- Exercise -
Return all the lines below, exactly as they read.

- Excerpted data -
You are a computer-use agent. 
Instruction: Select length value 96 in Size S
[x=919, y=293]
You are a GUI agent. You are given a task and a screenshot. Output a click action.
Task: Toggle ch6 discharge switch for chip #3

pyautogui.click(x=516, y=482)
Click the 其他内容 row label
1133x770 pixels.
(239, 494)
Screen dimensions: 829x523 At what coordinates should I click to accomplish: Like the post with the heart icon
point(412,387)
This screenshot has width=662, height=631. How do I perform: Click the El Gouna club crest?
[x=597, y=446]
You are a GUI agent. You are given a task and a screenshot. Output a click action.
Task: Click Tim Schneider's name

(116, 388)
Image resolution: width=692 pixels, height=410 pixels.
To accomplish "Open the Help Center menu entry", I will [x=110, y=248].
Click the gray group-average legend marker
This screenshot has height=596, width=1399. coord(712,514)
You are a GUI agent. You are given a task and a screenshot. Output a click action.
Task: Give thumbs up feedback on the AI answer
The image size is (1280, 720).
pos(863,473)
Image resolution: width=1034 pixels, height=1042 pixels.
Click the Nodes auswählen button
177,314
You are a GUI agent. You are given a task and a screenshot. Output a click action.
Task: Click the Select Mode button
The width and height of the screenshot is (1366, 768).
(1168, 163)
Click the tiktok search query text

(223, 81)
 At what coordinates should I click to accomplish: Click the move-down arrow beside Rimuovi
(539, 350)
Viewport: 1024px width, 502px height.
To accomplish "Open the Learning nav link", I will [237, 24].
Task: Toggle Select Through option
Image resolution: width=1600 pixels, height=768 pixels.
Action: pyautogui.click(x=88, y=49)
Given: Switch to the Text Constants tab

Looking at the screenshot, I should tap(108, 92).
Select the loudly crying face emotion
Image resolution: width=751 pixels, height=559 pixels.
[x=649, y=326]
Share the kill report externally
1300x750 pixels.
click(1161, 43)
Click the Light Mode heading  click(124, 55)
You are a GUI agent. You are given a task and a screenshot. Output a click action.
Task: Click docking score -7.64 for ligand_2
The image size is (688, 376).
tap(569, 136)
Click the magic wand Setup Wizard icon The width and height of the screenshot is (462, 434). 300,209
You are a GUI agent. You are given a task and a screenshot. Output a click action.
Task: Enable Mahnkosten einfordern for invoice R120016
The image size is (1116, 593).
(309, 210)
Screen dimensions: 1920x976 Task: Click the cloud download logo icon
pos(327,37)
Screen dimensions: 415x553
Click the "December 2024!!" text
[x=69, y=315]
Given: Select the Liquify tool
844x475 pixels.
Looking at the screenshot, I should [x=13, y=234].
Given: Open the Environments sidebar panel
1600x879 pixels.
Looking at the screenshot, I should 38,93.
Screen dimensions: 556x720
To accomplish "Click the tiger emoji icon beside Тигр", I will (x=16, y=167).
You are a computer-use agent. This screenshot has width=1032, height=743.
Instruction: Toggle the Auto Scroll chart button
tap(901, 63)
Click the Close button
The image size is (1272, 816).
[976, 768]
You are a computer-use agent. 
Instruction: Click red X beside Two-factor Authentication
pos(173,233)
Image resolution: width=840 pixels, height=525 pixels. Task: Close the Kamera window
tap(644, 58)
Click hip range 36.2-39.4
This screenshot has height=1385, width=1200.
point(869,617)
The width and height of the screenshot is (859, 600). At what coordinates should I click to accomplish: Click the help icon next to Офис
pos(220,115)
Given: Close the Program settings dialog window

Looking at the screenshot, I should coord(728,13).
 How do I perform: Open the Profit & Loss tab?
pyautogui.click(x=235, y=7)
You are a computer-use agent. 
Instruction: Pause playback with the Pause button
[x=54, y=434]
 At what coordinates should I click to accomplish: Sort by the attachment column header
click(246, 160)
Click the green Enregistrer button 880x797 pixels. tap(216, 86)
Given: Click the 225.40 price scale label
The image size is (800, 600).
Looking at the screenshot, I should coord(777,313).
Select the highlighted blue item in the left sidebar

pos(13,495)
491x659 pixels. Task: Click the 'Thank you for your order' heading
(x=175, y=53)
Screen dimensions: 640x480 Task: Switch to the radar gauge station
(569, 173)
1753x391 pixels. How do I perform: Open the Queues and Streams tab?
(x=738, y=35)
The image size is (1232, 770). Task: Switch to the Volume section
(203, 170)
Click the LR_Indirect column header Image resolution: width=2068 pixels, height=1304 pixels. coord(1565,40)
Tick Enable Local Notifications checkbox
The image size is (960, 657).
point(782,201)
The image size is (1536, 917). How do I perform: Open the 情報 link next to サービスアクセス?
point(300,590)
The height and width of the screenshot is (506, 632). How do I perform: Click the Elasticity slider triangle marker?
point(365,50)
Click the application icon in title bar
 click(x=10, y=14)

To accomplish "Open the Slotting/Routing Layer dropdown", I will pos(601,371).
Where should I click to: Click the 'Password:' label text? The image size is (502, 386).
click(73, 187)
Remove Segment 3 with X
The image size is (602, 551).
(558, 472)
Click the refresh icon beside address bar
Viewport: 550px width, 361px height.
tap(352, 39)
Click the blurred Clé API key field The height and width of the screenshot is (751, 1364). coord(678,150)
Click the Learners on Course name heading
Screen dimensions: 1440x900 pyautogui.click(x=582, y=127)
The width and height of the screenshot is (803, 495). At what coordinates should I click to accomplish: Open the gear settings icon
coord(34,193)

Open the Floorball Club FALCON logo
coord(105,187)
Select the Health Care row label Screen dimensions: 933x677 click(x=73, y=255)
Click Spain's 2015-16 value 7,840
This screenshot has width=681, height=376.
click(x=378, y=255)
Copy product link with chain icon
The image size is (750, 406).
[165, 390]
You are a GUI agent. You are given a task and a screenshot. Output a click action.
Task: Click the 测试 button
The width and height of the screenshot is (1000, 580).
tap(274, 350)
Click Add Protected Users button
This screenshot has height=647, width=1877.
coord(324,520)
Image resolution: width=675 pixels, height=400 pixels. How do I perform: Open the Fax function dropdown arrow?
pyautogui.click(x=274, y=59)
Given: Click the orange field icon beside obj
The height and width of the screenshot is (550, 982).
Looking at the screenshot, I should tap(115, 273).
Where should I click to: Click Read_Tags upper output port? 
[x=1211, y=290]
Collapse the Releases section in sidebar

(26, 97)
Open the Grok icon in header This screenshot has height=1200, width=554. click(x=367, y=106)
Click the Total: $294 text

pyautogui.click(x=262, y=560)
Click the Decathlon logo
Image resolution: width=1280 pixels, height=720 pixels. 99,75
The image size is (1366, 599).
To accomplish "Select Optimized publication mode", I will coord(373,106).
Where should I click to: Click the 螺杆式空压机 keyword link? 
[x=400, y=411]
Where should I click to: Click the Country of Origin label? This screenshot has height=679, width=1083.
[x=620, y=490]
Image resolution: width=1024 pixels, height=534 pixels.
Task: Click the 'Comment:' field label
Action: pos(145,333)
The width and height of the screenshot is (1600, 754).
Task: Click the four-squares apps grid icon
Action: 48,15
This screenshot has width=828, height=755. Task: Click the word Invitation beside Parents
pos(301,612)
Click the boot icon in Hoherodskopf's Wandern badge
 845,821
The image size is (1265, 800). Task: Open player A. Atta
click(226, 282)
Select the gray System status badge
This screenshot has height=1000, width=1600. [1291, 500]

- Solution -
You are a computer-use agent. 
Instruction: Select length value 96 in Size S
[x=919, y=293]
You are a GUI agent. You are given a task and a screenshot. Output a click action.
Task: Toggle ch6 discharge switch for chip #3

pyautogui.click(x=516, y=482)
Click the 其他内容 row label
1133x770 pixels.
(239, 494)
Screen dimensions: 829x523 At what coordinates should I click to accomplish: Like the post with the heart icon
point(412,387)
This screenshot has width=662, height=631. How do I perform: Click the El Gouna club crest?
[x=597, y=446]
You are a GUI agent. You are given a task and a screenshot. Output a click action.
Task: Click Tim Schneider's name

(116, 388)
Image resolution: width=692 pixels, height=410 pixels.
To accomplish "Open the Help Center menu entry", I will [x=110, y=248].
Click the gray group-average legend marker
This screenshot has height=596, width=1399. coord(712,514)
You are a GUI agent. You are given a task and a screenshot. Output a click action.
Task: Give thumbs up feedback on the AI answer
The image size is (1280, 720).
pos(863,473)
Image resolution: width=1034 pixels, height=1042 pixels.
Click the Nodes auswählen button
177,314
You are a GUI agent. You are given a task and a screenshot. Output a click action.
Task: Click the Select Mode button
The width and height of the screenshot is (1366, 768).
(1168, 163)
Click the tiktok search query text

(223, 81)
 At what coordinates should I click to accomplish: Click the move-down arrow beside Rimuovi
(539, 350)
Viewport: 1024px width, 502px height.
To accomplish "Open the Learning nav link", I will [237, 24].
Task: Toggle Select Through option
Image resolution: width=1600 pixels, height=768 pixels.
Action: pyautogui.click(x=88, y=49)
Given: Switch to the Text Constants tab

Looking at the screenshot, I should tap(108, 92).
Select the loudly crying face emotion
Image resolution: width=751 pixels, height=559 pixels.
[x=649, y=326]
Share the kill report externally
1300x750 pixels.
click(1161, 43)
Click the Light Mode heading  click(124, 55)
You are a GUI agent. You are given a task and a screenshot. Output a click action.
Task: Click docking score -7.64 for ligand_2
The image size is (688, 376).
tap(569, 136)
Click the magic wand Setup Wizard icon The width and height of the screenshot is (462, 434). 300,209
You are a GUI agent. You are given a task and a screenshot. Output a click action.
Task: Enable Mahnkosten einfordern for invoice R120016
The image size is (1116, 593).
(309, 210)
Screen dimensions: 1920x976 Task: Click the cloud download logo icon
pos(327,37)
Screen dimensions: 415x553
Click the "December 2024!!" text
[x=69, y=315]
Given: Select the Liquify tool
844x475 pixels.
Looking at the screenshot, I should [x=13, y=234].
Given: Open the Environments sidebar panel
1600x879 pixels.
Looking at the screenshot, I should 38,93.
Screen dimensions: 556x720
To accomplish "Click the tiger emoji icon beside Тигр", I will (x=16, y=167).
You are a computer-use agent. This screenshot has width=1032, height=743.
Instruction: Toggle the Auto Scroll chart button
tap(901, 63)
Click the Close button
The image size is (1272, 816).
[976, 768]
You are a computer-use agent. 
Instruction: Click red X beside Two-factor Authentication
pos(173,233)
Image resolution: width=840 pixels, height=525 pixels. Task: Close the Kamera window
tap(644, 58)
Click hip range 36.2-39.4
This screenshot has height=1385, width=1200.
point(869,617)
The width and height of the screenshot is (859, 600). At what coordinates should I click to accomplish: Click the help icon next to Офис
pos(220,115)
Given: Close the Program settings dialog window

Looking at the screenshot, I should coord(728,13).
 How do I perform: Open the Profit & Loss tab?
pyautogui.click(x=235, y=7)
You are a computer-use agent. 
Instruction: Pause playback with the Pause button
[x=54, y=434]
 At what coordinates should I click to accomplish: Sort by the attachment column header
click(246, 160)
Click the green Enregistrer button 880x797 pixels. tap(216, 86)
Given: Click the 225.40 price scale label
The image size is (800, 600).
Looking at the screenshot, I should coord(777,313).
Select the highlighted blue item in the left sidebar

pos(13,495)
491x659 pixels. Task: Click the 'Thank you for your order' heading
(x=175, y=53)
Screen dimensions: 640x480 Task: Switch to the radar gauge station
(569, 173)
1753x391 pixels. How do I perform: Open the Queues and Streams tab?
(x=738, y=35)
The image size is (1232, 770). Task: Switch to the Volume section
(203, 170)
Click the LR_Indirect column header Image resolution: width=2068 pixels, height=1304 pixels. coord(1565,40)
Tick Enable Local Notifications checkbox
The image size is (960, 657).
point(782,201)
The image size is (1536, 917). How do I perform: Open the 情報 link next to サービスアクセス?
point(300,590)
The height and width of the screenshot is (506, 632). How do I perform: Click the Elasticity slider triangle marker?
point(365,50)
Click the application icon in title bar
 click(x=10, y=14)

To accomplish "Open the Slotting/Routing Layer dropdown", I will pos(601,371).
Where should I click to: Click the 'Password:' label text? The image size is (502, 386).
click(73, 187)
Remove Segment 3 with X
The image size is (602, 551).
(558, 472)
Click the refresh icon beside address bar
Viewport: 550px width, 361px height.
tap(352, 39)
Click the blurred Clé API key field The height and width of the screenshot is (751, 1364). coord(678,150)
Click the Learners on Course name heading
Screen dimensions: 1440x900 pyautogui.click(x=582, y=127)
The width and height of the screenshot is (803, 495). At what coordinates should I click to accomplish: Open the gear settings icon
coord(34,193)

Open the Floorball Club FALCON logo
coord(105,187)
Select the Health Care row label Screen dimensions: 933x677 click(x=73, y=255)
Click Spain's 2015-16 value 7,840
This screenshot has width=681, height=376.
click(x=378, y=255)
Copy product link with chain icon
The image size is (750, 406).
[165, 390]
You are a GUI agent. You are given a task and a screenshot. Output a click action.
Task: Click the 测试 button
The width and height of the screenshot is (1000, 580).
tap(274, 350)
Click Add Protected Users button
This screenshot has height=647, width=1877.
coord(324,520)
Image resolution: width=675 pixels, height=400 pixels. How do I perform: Open the Fax function dropdown arrow?
pyautogui.click(x=274, y=59)
Given: Click the orange field icon beside obj
The height and width of the screenshot is (550, 982).
Looking at the screenshot, I should tap(115, 273).
Where should I click to: Click Read_Tags upper output port? 
[x=1211, y=290]
Collapse the Releases section in sidebar

(26, 97)
Open the Grok icon in header This screenshot has height=1200, width=554. click(x=367, y=106)
Click the Total: $294 text

pyautogui.click(x=262, y=560)
Click the Decathlon logo
Image resolution: width=1280 pixels, height=720 pixels. 99,75
The image size is (1366, 599).
To accomplish "Select Optimized publication mode", I will coord(373,106).
Where should I click to: Click the 螺杆式空压机 keyword link? 
[x=400, y=411]
Where should I click to: Click the Country of Origin label? This screenshot has height=679, width=1083.
[x=620, y=490]
Image resolution: width=1024 pixels, height=534 pixels.
Task: Click the 'Comment:' field label
Action: pos(145,333)
The width and height of the screenshot is (1600, 754).
Task: Click the four-squares apps grid icon
Action: 48,15
This screenshot has width=828, height=755. Task: Click the word Invitation beside Parents
pos(301,612)
Click the boot icon in Hoherodskopf's Wandern badge
 845,821
The image size is (1265, 800). Task: Open player A. Atta
click(226, 282)
Select the gray System status badge
This screenshot has height=1000, width=1600. [1291, 500]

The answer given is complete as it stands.